The Rev. Jesse L. Jackson Sr., a leading voice for civil rights for more than four decades, will deliver the Martin Luther King Jr. Commemorative Address at the University of Rochester. His talk, at 4 p.m. Friday, Jan. 26, in Strong Auditorium on the River Campus, is free and open to the public.

Known as a dynamic orator, Jackson has worked on human rights issues, gender equality, voter registration, and promoting peace and economic and social justice in both the national and international arenas throughout his career. His talk in Rochester is part of a larger week of programming titled "Linked Fate: 'Injustice Anywhere is a Threat to Justice Everywhere'," which will examine historic and contemporary civil rights struggles around the world. The programming topic is based on a quotation by King, with whom Jackson worked at the Southern Leadership Conference in the mid-1960s.

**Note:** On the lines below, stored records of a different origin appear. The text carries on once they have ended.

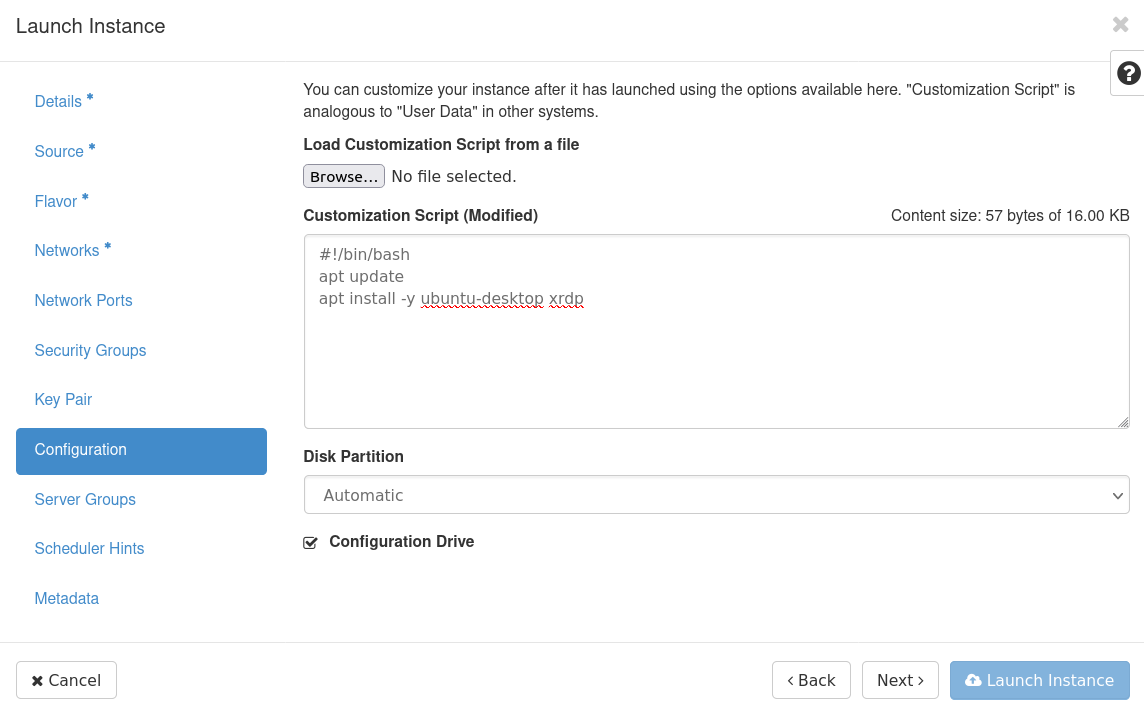Go back with the Back button
The width and height of the screenshot is (1144, 714).
point(810,680)
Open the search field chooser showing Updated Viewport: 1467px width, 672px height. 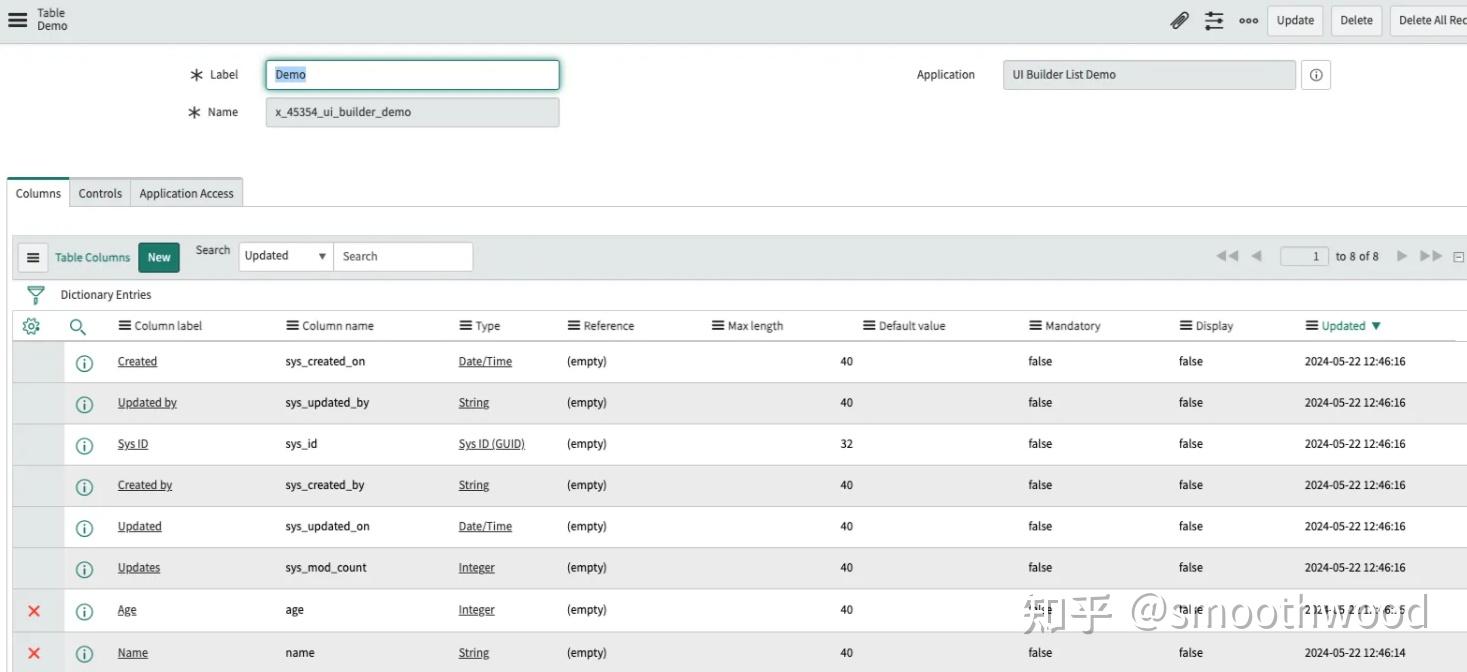(x=284, y=256)
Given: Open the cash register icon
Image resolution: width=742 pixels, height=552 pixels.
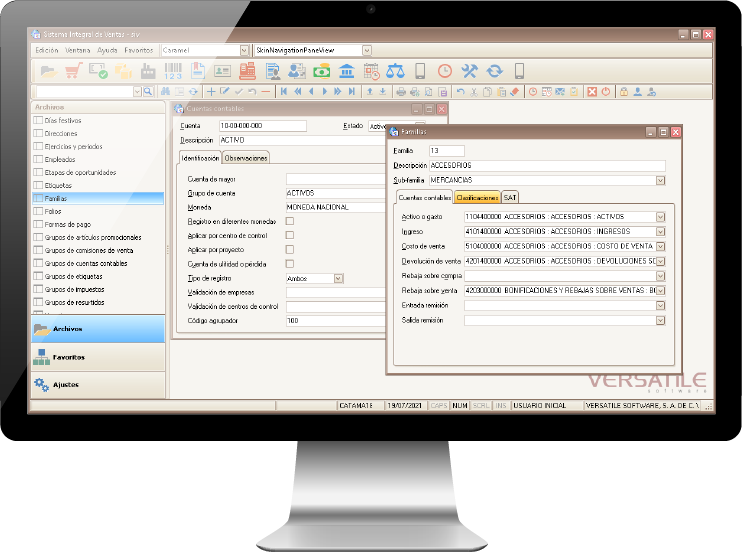Looking at the screenshot, I should tap(247, 71).
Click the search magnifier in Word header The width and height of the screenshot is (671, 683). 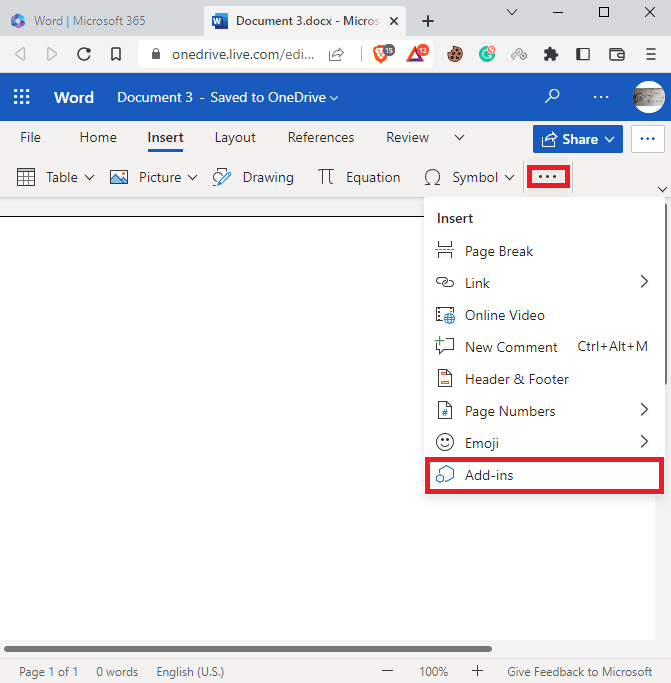tap(552, 96)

Jackson, who received the Presidential Medal of Freedom in 2000, first became involved in the civil rights movement while a student at North Carolina Agricultural and Technical College. There, he joined the Council on Racial Equality (CORE) and, in 1963, organized marches and sit-ins against desegregation. He became a full-time organizer for the Southern Christian Leadership Conference in 1965 and was soon appointed director of its "Operation Breadbasket" program by King. Jackson founded Operation PUSH (People United to Serve Humanity) in 1971 and launched the National Rainbow Coalition, a national social justice organization, in 1984. The two organizations merged in 1996 and Jackson is president of the Rainbow/Push Coalition.

On the political scene, Jackson served as a delegate to the Young Democrats National Convention in 1964. He sought the Democratic nomination for president in 1984 and 1988, becoming the first African American to contend seriously for that office and inspiring three million new voters to register during his two campaigns. In 1990, he was elected as a nonvoting member of the Senate from the District of Columbia.

Jackson is as famous across the globe as he is within the United States, often operating as an international diplomat. In 1984, he helped secure the release of a captured Navy lieutenant from Syria and the release of 48 Cuban and Cuban-American prisoners in Cuba. In 1999, he negotiated the freedom of U.S. soldiers held in Yugoslavia. Most recently, he traveled to the Middle East to try to launch negotiations for the release of two Israeli soldiers whose kidnapping sparked a month-long war earlier this year.